Angela Albino – Tem. Isso é o tripé que sustentou essa mudança, essa viragem política que o Brasil viveu, né? É a reforma da Previdência, é a flexibilização das leis trabalhistas e o teto dos gastos públicos. Conjugando tudo isso, nós vamos viver um período de empobrecimento da classe trabalhadora no Brasil. Todos os números – e aí não tô falando de forma ideológica, tô falando de quem estuda e de quem trabalha com números – indicam que nós estamos revertendo todas as ferramentas que contribuíram para diminuição da desigualdade social no Brasil. Vou destacar aqui, particularmente, em relação às mulheres. As mulheres, nessa reforma da Previdência, serão as mais afetadas. A leitura que todos nós no Brasil, historicamente, já tivemos, de que era preciso ter condições diferentes para homens e mulheres, ela acaba se for aprovada a reforma da Previdência do jeito como foi proposta.

DIARINHO – A Financial Times divulgou que Dilma foi eleita uma das mulheres do ano de 2016. Ao se pronunciar sobre o prêmio, a ex presidente disse que o atual governo do Brasil é formado por homens velhos e ricos. A senhora é deputada, mulher. Como avalia esta questão da misoginia, de aversão às mulheres, na política? Houve um componente machista no impeachment de Dilma tanto no Congresso quanto aqui fora, entre o conjunto da população?
Angela Albino – Eu, obviamente, não advogo a tese de que se a Dilma homem fosse e vivesse a mesma trajetória, teria ficado no poder. Não advogado isso. Mas é óbvio que teve também um elemento de misoginia. Eu lembro, em particular, de um adesivo grotesco que foi feito: ela com as pernas abertas e se colocava exatamente no tanque do carro. É uma imagem de estupro. Era uma imagem de estupro que foi usada como elemento de degradação política dela. Nós vivemos uma política, em particular no Brasil, que tem uma característica de ser masculina, branca, heterossexual, com dinheiro e mais de 40 anos. Esse é o perfil do poder no Brasil. Todos nós, todas nós, mulheres, negros, não heterossexuais, pobres, jovens, idosos, todo mundo tá fora disso. Essa pequena casta é que detém o poder político e o poder econômico no Brasil. E isso se expressou com mais crueza nesse governo porque ele, de fato, representa a continuidade desse modelo. O modelo que nós vivemos na última década, inclusive de empoderamento das mulheres, era, inclusive, uma ruptura disso, né? Nós vivemos, agora, a retomada daquele outro padrão de poder.

DIARINHO – Na semana passada, a senhora visitou prefeitos aqui da região que não eram de seu partido. O que a senhora veio fazer, especificamente, aqui? Veio selar algum tipo de aliança política para as eleições de 2018?

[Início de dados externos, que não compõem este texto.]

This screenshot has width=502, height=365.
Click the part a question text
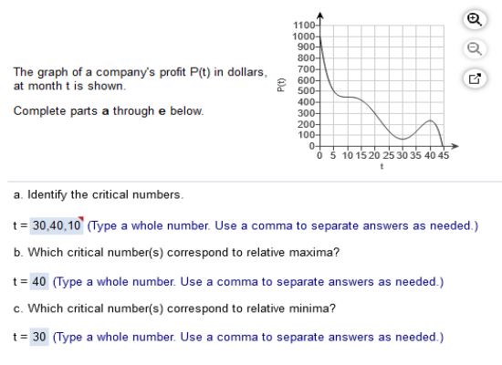click(99, 194)
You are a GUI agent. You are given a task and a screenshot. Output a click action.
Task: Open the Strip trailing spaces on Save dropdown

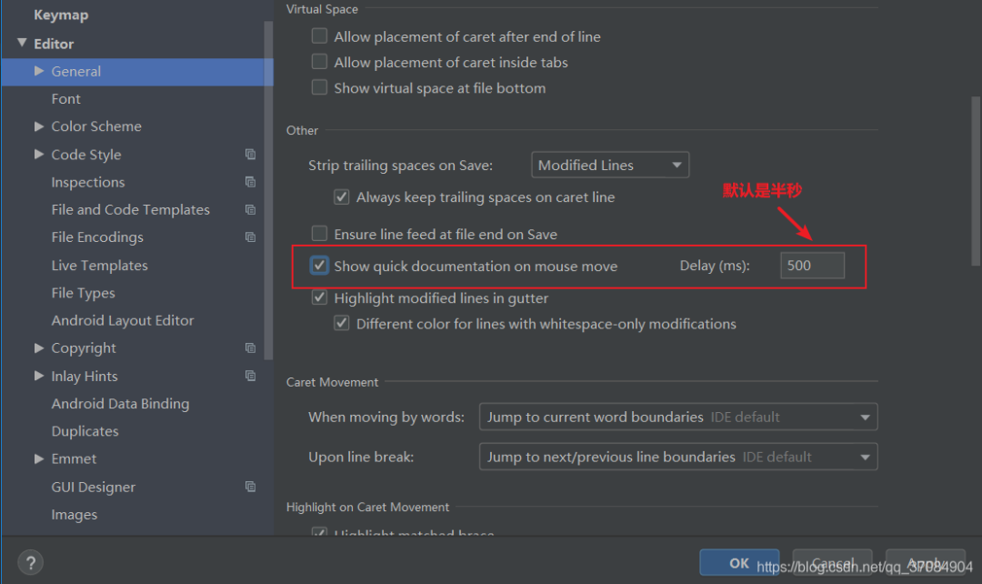pos(610,165)
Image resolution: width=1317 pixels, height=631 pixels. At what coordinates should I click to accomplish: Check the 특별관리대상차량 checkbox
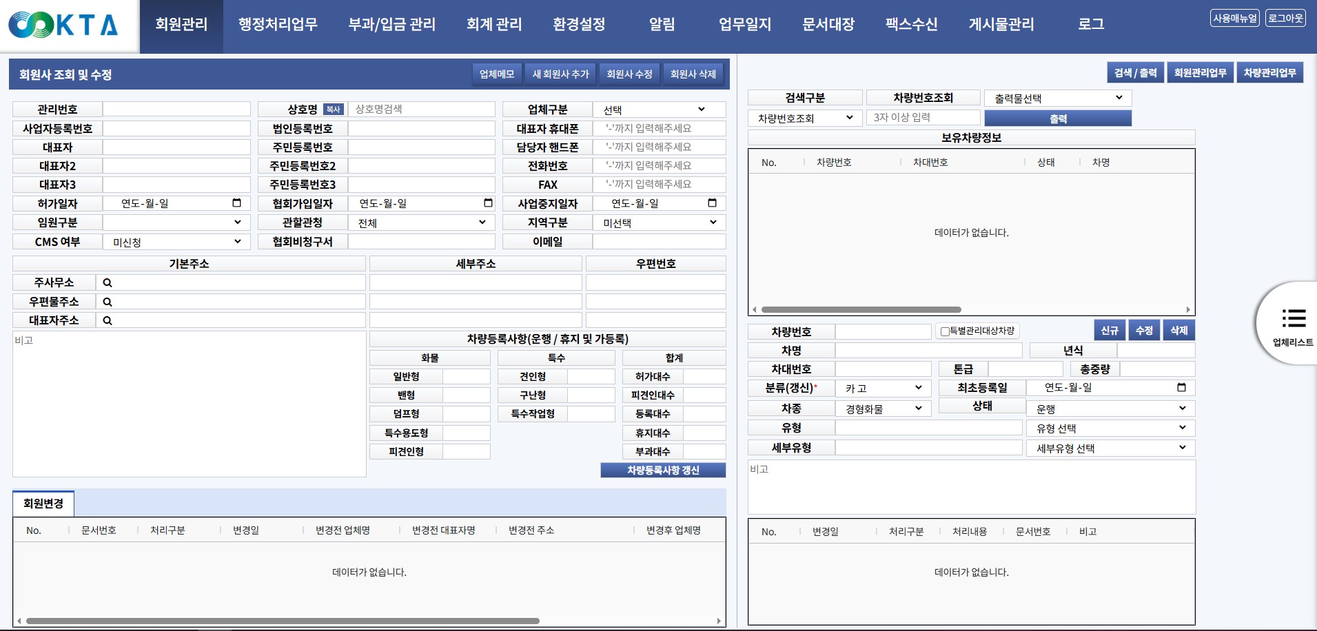point(945,331)
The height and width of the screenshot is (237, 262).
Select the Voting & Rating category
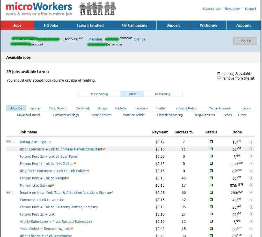[x=186, y=108]
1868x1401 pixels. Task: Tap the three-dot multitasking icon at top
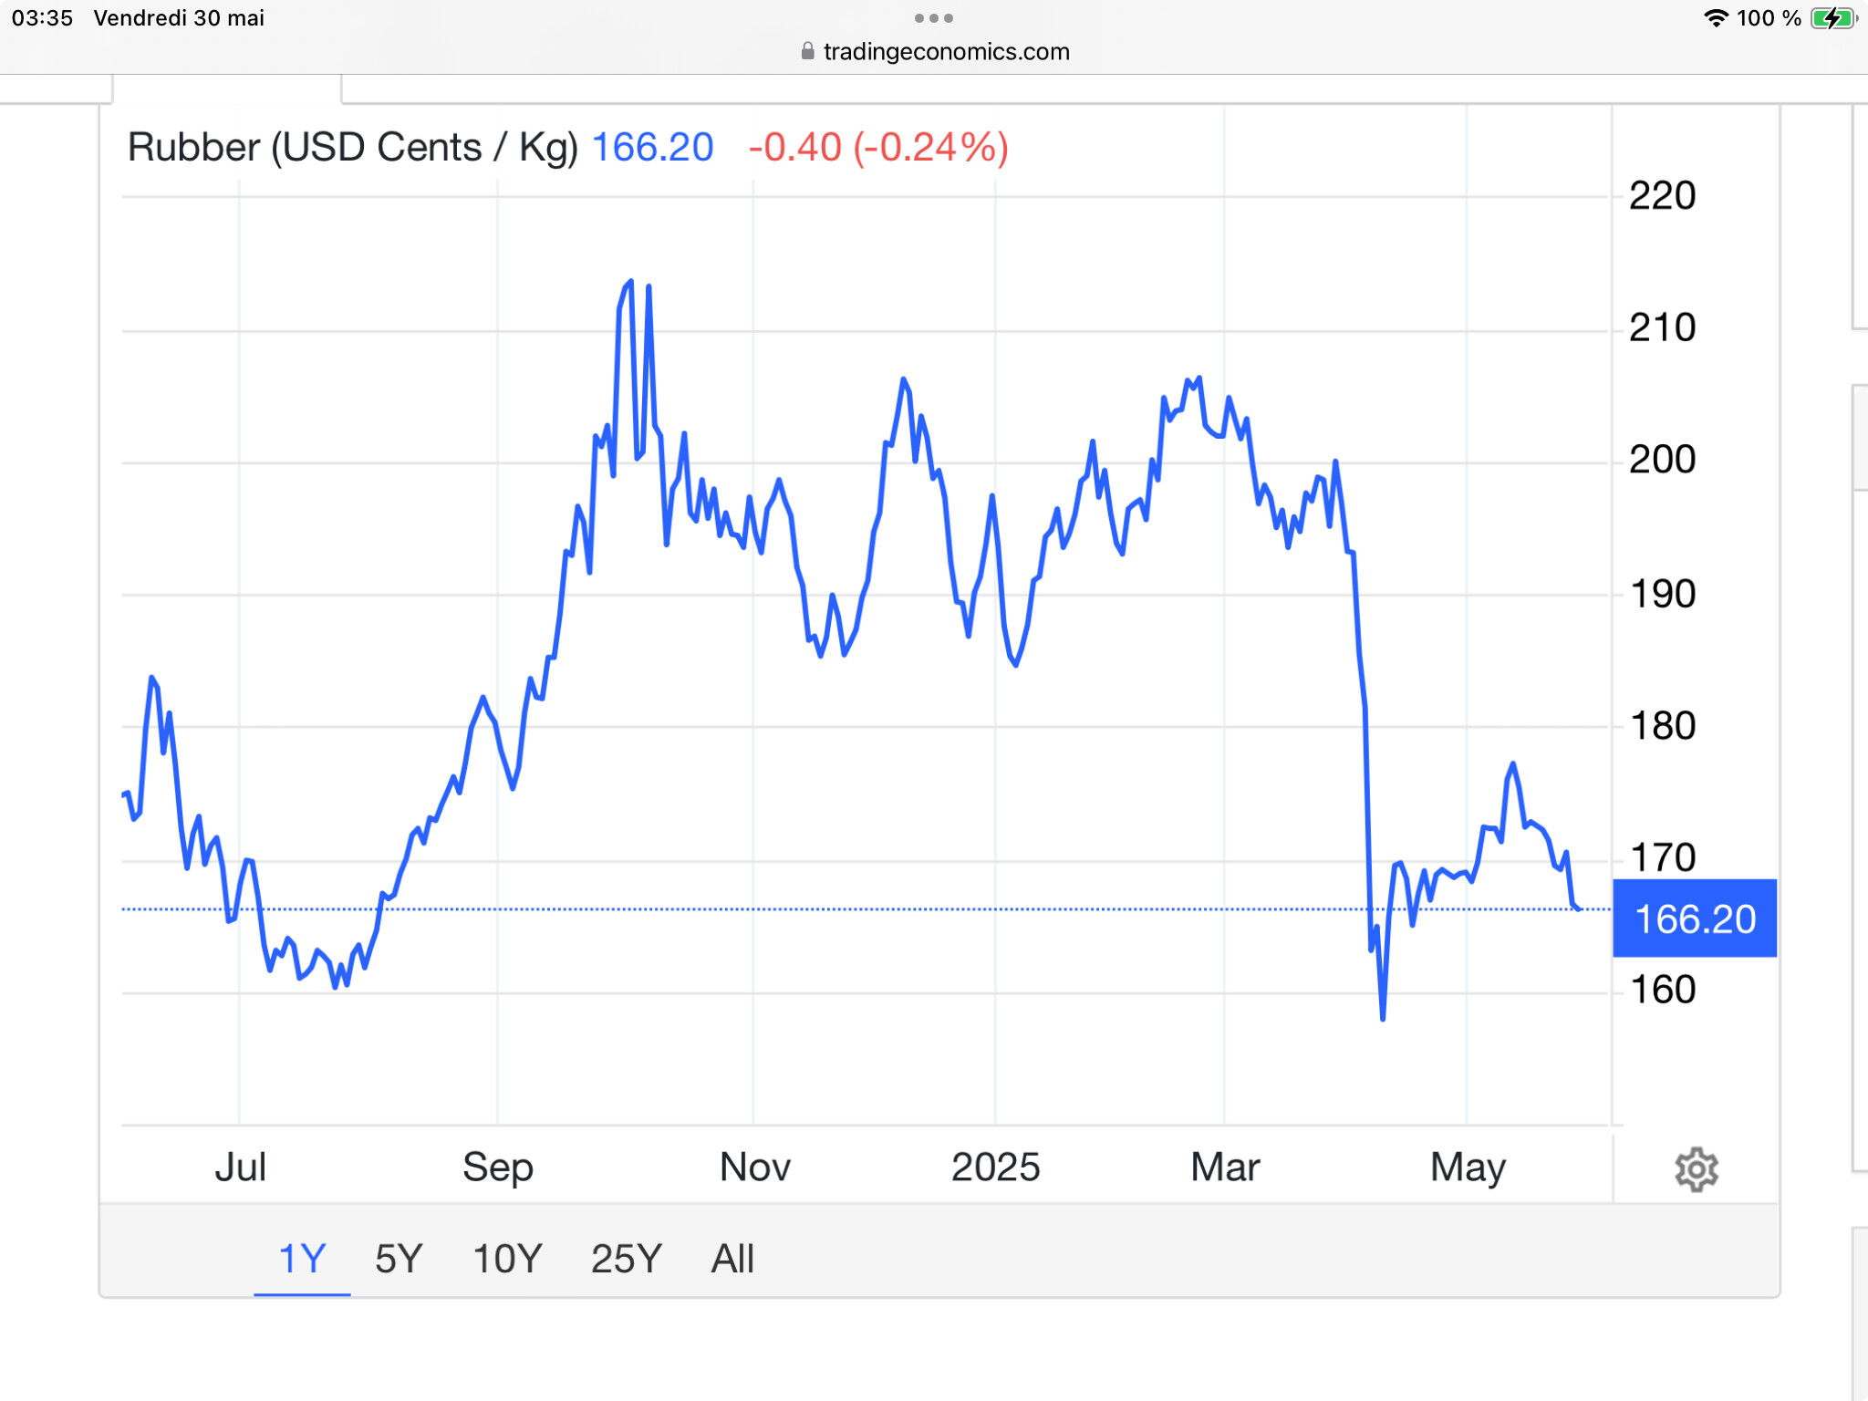click(x=933, y=18)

Angela Albino – Primeiro de tudo celebrar essa grande alegria que é o PCdoB voltar a ter na câmara de Vereadores de Itajaí um quadro da magnitude do Marcelo Werner [Eleito vereador]. Pra nós, sem dúvida, é a maior vitória do PCdoB em Santa Catarina, é a eleição do Marcelo Werner. O seu retorno à câmara é bom pra cidade, é bom para o PCdoB e é bom para Santa Catarina. E Marcelo e eu sempre tivemos, além de uma relação política muito sólida, uma amizade que me alegra muito e que nos permitiu cria uma relação de tal forma que costumo dizer que Marcelo sou eu em Itajaí e eu sou Marcelo em Brasília. Nunca perguntamos o partido do prefeito para poder fazer o trabalho que for possível fazer por Itajaí e pela região. Quando tivemos oportunidade de fazer emendas, incluímos Itajaí, tanto como deputada estadual como quanto deputada federal. Sempre foi, o nosso mandado, um desaguadouro das demandas da região trazidas pelo Marcelo. Agora, mais ainda, com a responsabilidade de um retorno dele à câmara, né? [A visita tem alguma coisa a ver com as emendas parlamentares a serem votadas no orçamento?] Nós estamos trabalhando também as emendas, mas o foco da nossa agenda aqui é colocar o nosso mandato, o nosso partido e a interlocução que o Marcelo e eu representamos à disposição de Itajaí, independente do prefeito que estiver no comando.